Figure 2 on that page is as simple as it really is. The arrow is the switch SPDT (single pole double throw)The black and red are what they call the travelers and the white is the common wire. 

If you had two A/B valves and a sprinkler where the light bulb is you turn on the sprinkler from two different locations.


----------



## Wuzzat? (Feb 18, 2014)

bud16415 said:


> I think you might have a high impedance meter and it&#8217;s leading you to reading all these phantom voltages. A good general purpose multi-meter with lower impedance should not be reading these. Most people doing home wiring will not be testing transistors and such.


A low input impedance meter, like 1000 ohms/volt (1 mA full scale reading for the meter movement) will give you very confusing readings.  
The low impedance meter needle stays on the same place on the scale because the current is constant no matter what range you're on, so you might see 50v on the 150v scale (0.3 mA) and then 17v on the 50v scale (0.3 mA) and then 5v on the 15v scale (0.3 mA).
It's because the phantom voltage, 120v in series with thousands of ohms of capacitive reactance from the conductors being close together, acts like a current source rather than a voltage source.  Readings like above confirm you are not measuring a voltage source.

With a high impedance meter, the readings are more or less constant regardless of the range you're on, but slightly less than 120v.

Wall outlets and batteries act like voltage sources while LED drivers and fluorescent ballasts act like current sources.



BTW, if the wire colors in the OP's setup are not to code there is still a way to figure out where each one goes, either using an ohmmeter or
 an extension cord connected to a known good outlet and a test light or meter.


----------



## bud16415 (Feb 18, 2014)

If anyone wants to know more about ghost voltages and dual impedance meters and what range would be best here is a good read by Fluke. 
http://www.fluke.com/fluke/uses/com...rticlecategories/electrical/dualimpedance.htm


----------



## Wuzzat? (Feb 18, 2014)

The 10K meter Fluke talks about in the link would read about 2% of 120v, assuming you had 50' of two-wire-without-ground Romex.

A cheapie meter on the 150v scale would have 150K of input resistance but the Wiggies had about 4K.

Help Fluke go bankrupt by getting your 100W bulb with your existing meter! 

Fluke also makes a very expensive ground fault leakage current tester.  
You can do the same thing by getting a $15 GFCI, disconnecting the internal relay and picking a voltage off of the internal IC that is proportional to leakage current.
With the schematic of the insides of the GFCI's IC (probably on the Web) this should be easy and there is at least one GFCI in my basement waiting on this surgery.
Even if the GFCI no longer works the IC may still be good.

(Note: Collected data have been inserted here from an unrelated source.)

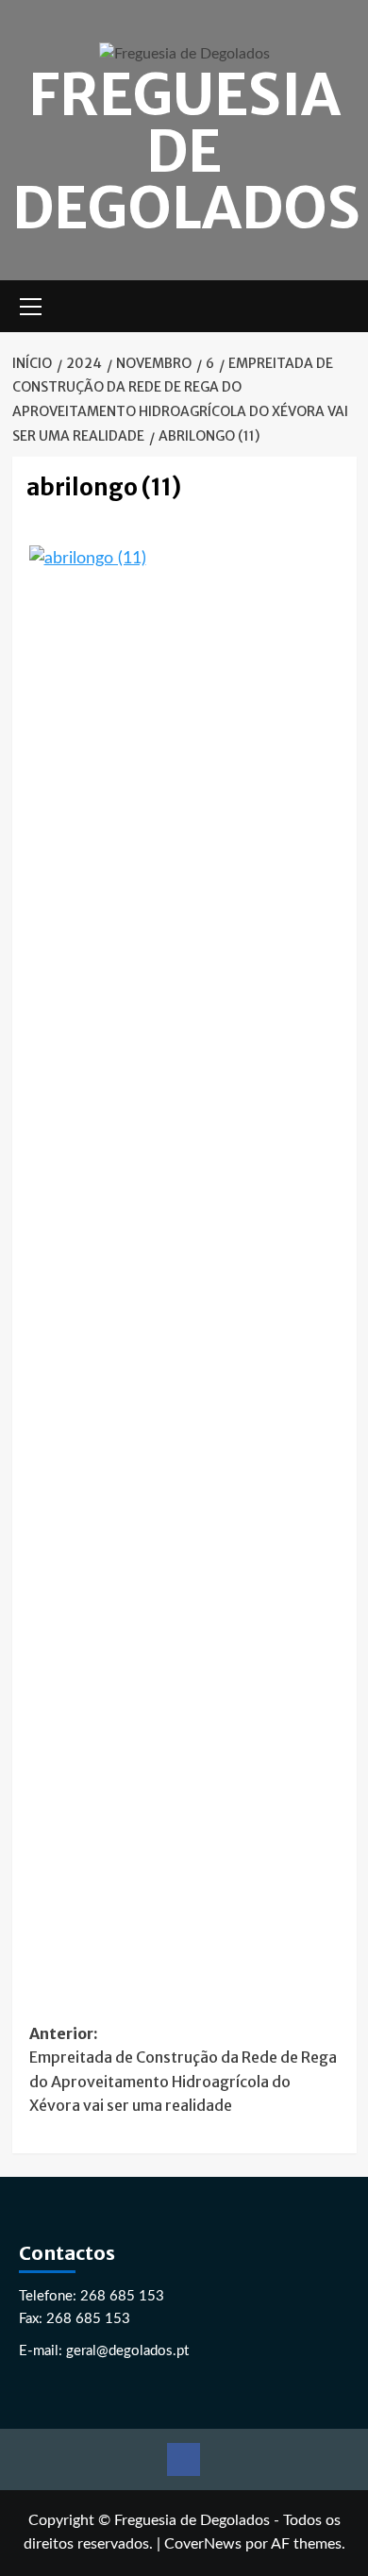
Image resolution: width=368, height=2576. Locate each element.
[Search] (345, 306)
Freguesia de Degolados (186, 151)
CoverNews (203, 2543)
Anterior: (183, 2070)
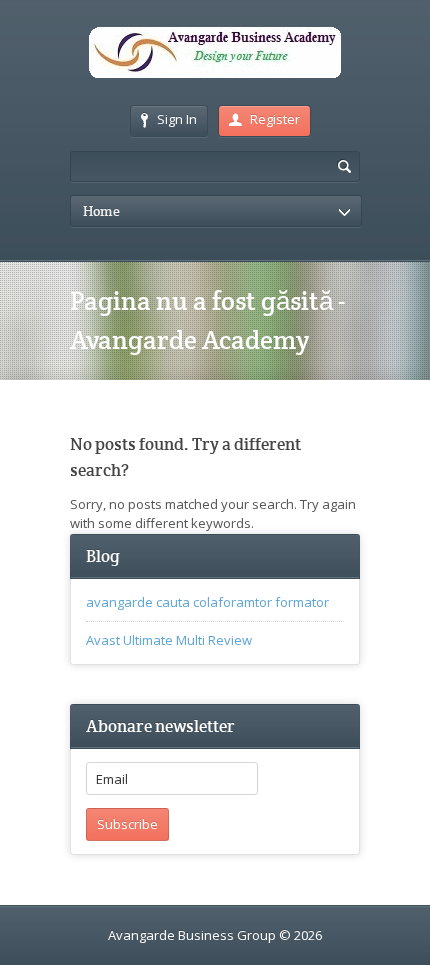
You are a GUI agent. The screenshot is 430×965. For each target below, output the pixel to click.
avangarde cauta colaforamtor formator (207, 602)
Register (275, 119)
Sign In (177, 119)
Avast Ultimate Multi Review (169, 640)
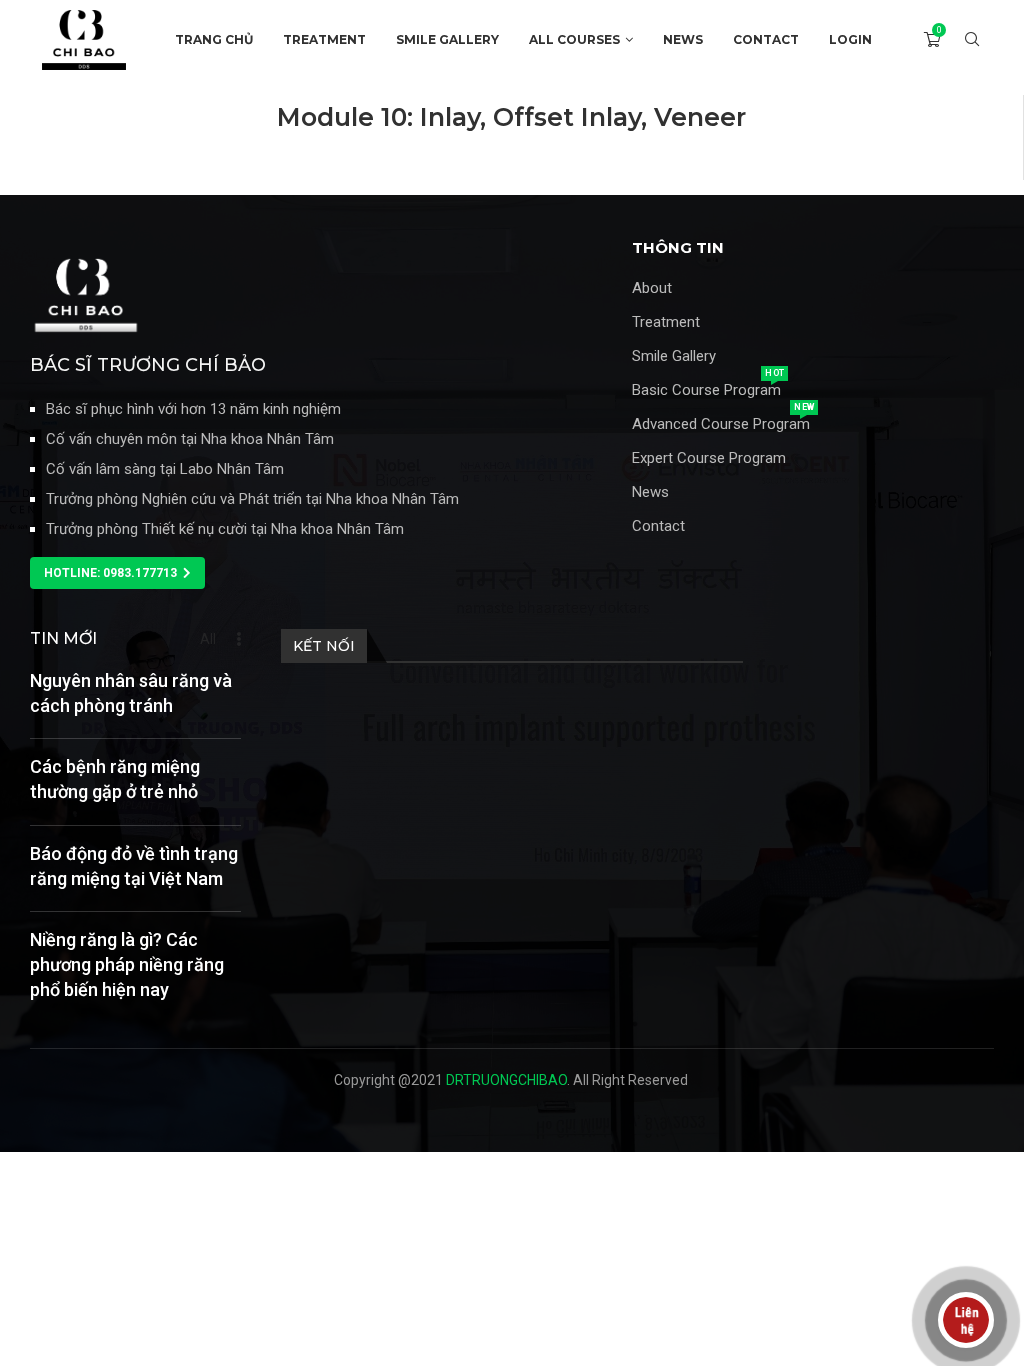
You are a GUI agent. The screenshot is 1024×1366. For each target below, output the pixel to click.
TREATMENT (324, 39)
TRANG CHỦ (214, 39)
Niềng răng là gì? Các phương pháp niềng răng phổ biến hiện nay (127, 964)
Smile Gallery (674, 356)
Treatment (666, 322)
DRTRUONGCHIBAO (506, 1080)
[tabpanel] (512, 137)
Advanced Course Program (721, 424)
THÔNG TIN (678, 247)
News (650, 492)
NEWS (683, 39)
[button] (117, 573)
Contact (658, 526)
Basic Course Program (706, 390)
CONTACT (766, 39)
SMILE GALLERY (447, 39)
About (652, 288)
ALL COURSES (574, 39)
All (208, 639)
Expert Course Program (709, 458)
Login (850, 39)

One thing that is not easy for a DIYer is to duplicate one of their ground resistance testers.


----------



## nealtw (Feb 18, 2014)

Bud and Wuzzet: Nice; how about instructions on what to check and what you are looking for and what it will tell you after you have found it and what to do about it.
I'm not sure what a test light will tell you that the ceiling light won't tell you. Likely all he has done is mix up two black wires or a black and white on the left side of one of the switches.


----------



## bud16415 (Feb 18, 2014)

That&#8217;s what I was trying to do in #13 the problem is without understanding how something works first and even havasu a long time poster admitted he is often confused by them. I posted in first again with a worry of advising someone to use a light bulb in a socket and two wires as a test device for voltage. There are a number of voltage testers for under 50 bucks some under 10 that are safer and do the same thing only better. 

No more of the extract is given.